**DESCRIPTION OF THE TASK**
Reproduce each of the following items verbatim, omitting the pictures from your reply.
— BEGIN SOURCE MATERIAL —
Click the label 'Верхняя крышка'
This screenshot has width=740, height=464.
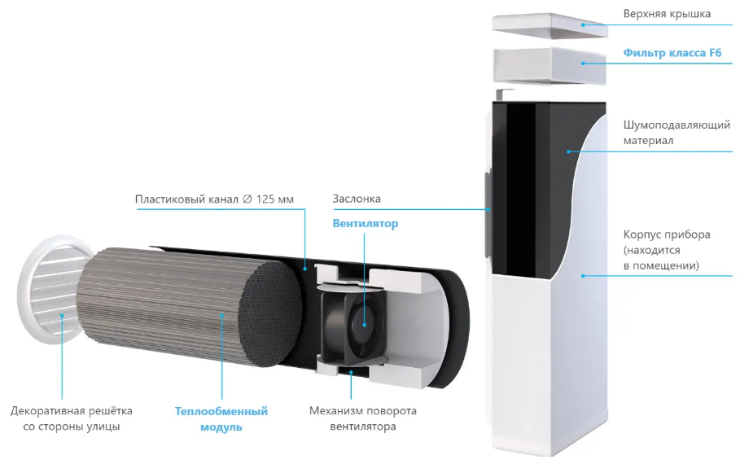tap(667, 14)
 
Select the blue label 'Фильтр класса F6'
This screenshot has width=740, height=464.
tap(672, 52)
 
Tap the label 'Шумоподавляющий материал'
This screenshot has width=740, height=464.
tap(677, 133)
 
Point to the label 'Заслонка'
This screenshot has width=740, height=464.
tap(357, 199)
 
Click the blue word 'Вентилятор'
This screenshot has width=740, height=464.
tap(366, 223)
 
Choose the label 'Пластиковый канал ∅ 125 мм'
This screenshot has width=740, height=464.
tap(214, 199)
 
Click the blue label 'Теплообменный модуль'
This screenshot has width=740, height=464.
tap(221, 418)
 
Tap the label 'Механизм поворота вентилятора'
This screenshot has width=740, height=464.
tap(363, 418)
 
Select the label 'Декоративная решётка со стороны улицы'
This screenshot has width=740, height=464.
tap(72, 418)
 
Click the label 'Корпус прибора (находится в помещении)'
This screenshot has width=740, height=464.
tap(667, 250)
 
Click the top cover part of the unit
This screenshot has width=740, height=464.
tap(550, 25)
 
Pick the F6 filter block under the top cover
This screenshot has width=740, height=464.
tap(550, 66)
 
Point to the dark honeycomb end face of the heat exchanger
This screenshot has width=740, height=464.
tap(270, 314)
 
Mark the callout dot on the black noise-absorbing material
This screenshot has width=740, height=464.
tap(569, 151)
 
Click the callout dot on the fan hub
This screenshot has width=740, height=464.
tap(365, 325)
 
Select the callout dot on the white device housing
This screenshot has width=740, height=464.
tap(584, 276)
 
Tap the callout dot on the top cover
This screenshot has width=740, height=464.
tap(584, 24)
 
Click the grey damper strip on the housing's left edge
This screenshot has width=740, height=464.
tap(488, 215)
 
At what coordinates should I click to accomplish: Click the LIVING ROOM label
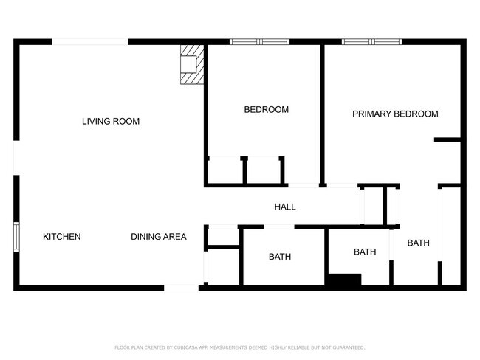tap(111, 121)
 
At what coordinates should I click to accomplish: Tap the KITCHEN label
tap(61, 237)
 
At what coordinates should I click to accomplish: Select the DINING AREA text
tap(159, 237)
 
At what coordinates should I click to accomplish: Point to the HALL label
tap(285, 207)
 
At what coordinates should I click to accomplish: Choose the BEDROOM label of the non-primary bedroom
tap(266, 109)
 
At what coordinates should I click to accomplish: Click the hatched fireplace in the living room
tap(191, 64)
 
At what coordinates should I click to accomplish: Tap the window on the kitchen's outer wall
tap(16, 237)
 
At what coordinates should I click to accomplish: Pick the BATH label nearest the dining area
tap(279, 257)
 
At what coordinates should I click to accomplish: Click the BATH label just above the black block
tap(365, 252)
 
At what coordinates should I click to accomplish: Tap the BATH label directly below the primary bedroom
tap(418, 243)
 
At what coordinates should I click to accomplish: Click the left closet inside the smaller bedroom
tap(226, 170)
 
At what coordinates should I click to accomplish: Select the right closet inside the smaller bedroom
tap(264, 170)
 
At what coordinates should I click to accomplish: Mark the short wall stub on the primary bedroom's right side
tap(447, 139)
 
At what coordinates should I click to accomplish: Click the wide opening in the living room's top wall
tap(90, 42)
— END SOURCE MATERIAL —
**THE OUTPUT**
Click the label 'Верхняя крышка'
This screenshot has width=740, height=464.
tap(667, 14)
 
Select the blue label 'Фильтр класса F6'
This screenshot has width=740, height=464.
tap(672, 52)
 
Tap the label 'Шумоподавляющий материал'
This screenshot has width=740, height=464.
tap(677, 133)
 
Point to the label 'Заслонка'
This screenshot has width=740, height=464.
tap(357, 199)
 
Click the blue word 'Вентилятор'
This screenshot has width=740, height=464.
tap(366, 223)
 
Choose the label 'Пластиковый канал ∅ 125 мм'
This screenshot has width=740, height=464.
tap(214, 199)
 
Click the blue label 'Теплообменный модуль'
This screenshot has width=740, height=464.
tap(221, 418)
 
Tap the label 'Механизм поворота вентилятора'
This screenshot has width=740, height=464.
tap(363, 418)
 
Select the label 'Декоративная решётка со стороны улицы'
This screenshot has width=740, height=464.
tap(72, 418)
 
Click the label 'Корпус прибора (находится в помещении)'
This screenshot has width=740, height=464.
tap(667, 250)
 
Click the top cover part of the unit
This screenshot has width=740, height=464.
tap(550, 25)
 
Pick the F6 filter block under the top cover
This screenshot has width=740, height=464.
tap(550, 66)
 
Point to the dark honeycomb end face of the heat exchanger
This screenshot has width=740, height=464.
tap(270, 314)
 
Mark the callout dot on the black noise-absorbing material
This screenshot has width=740, height=464.
tap(569, 151)
 
Click the callout dot on the fan hub
This screenshot has width=740, height=464.
tap(365, 325)
 
Select the callout dot on the white device housing
This screenshot has width=740, height=464.
tap(584, 276)
 
Tap the callout dot on the top cover
This screenshot has width=740, height=464.
tap(584, 24)
 
Click the grey damper strip on the housing's left edge
This screenshot has width=740, height=464.
tap(488, 215)
 
At what coordinates should I click to accomplish: Click the LIVING ROOM label
tap(111, 121)
 
At what coordinates should I click to accomplish: Tap the KITCHEN label
tap(61, 237)
 
At what coordinates should I click to accomplish: Select the DINING AREA text
tap(159, 237)
 
At what coordinates should I click to accomplish: Point to the HALL label
tap(285, 207)
 
At what coordinates should I click to accomplish: Choose the BEDROOM label of the non-primary bedroom
tap(266, 109)
 
At what coordinates should I click to accomplish: Click the hatched fireplace in the living room
tap(191, 64)
 
At what coordinates should I click to accomplish: Tap the window on the kitchen's outer wall
tap(16, 237)
 
At what coordinates should I click to accomplish: Pick the BATH label nearest the dining area
tap(279, 257)
 
At what coordinates should I click to accomplish: Click the BATH label just above the black block
tap(365, 252)
 
At what coordinates should I click to accomplish: Tap the BATH label directly below the primary bedroom
tap(418, 243)
 
At what coordinates should I click to accomplish: Click the left closet inside the smaller bedroom
tap(226, 170)
 
At what coordinates should I click to accomplish: Select the right closet inside the smaller bedroom
tap(264, 170)
 
At what coordinates should I click to accomplish: Mark the short wall stub on the primary bedroom's right side
tap(447, 139)
 
At what coordinates should I click to accomplish: Click the wide opening in the living room's top wall
tap(90, 42)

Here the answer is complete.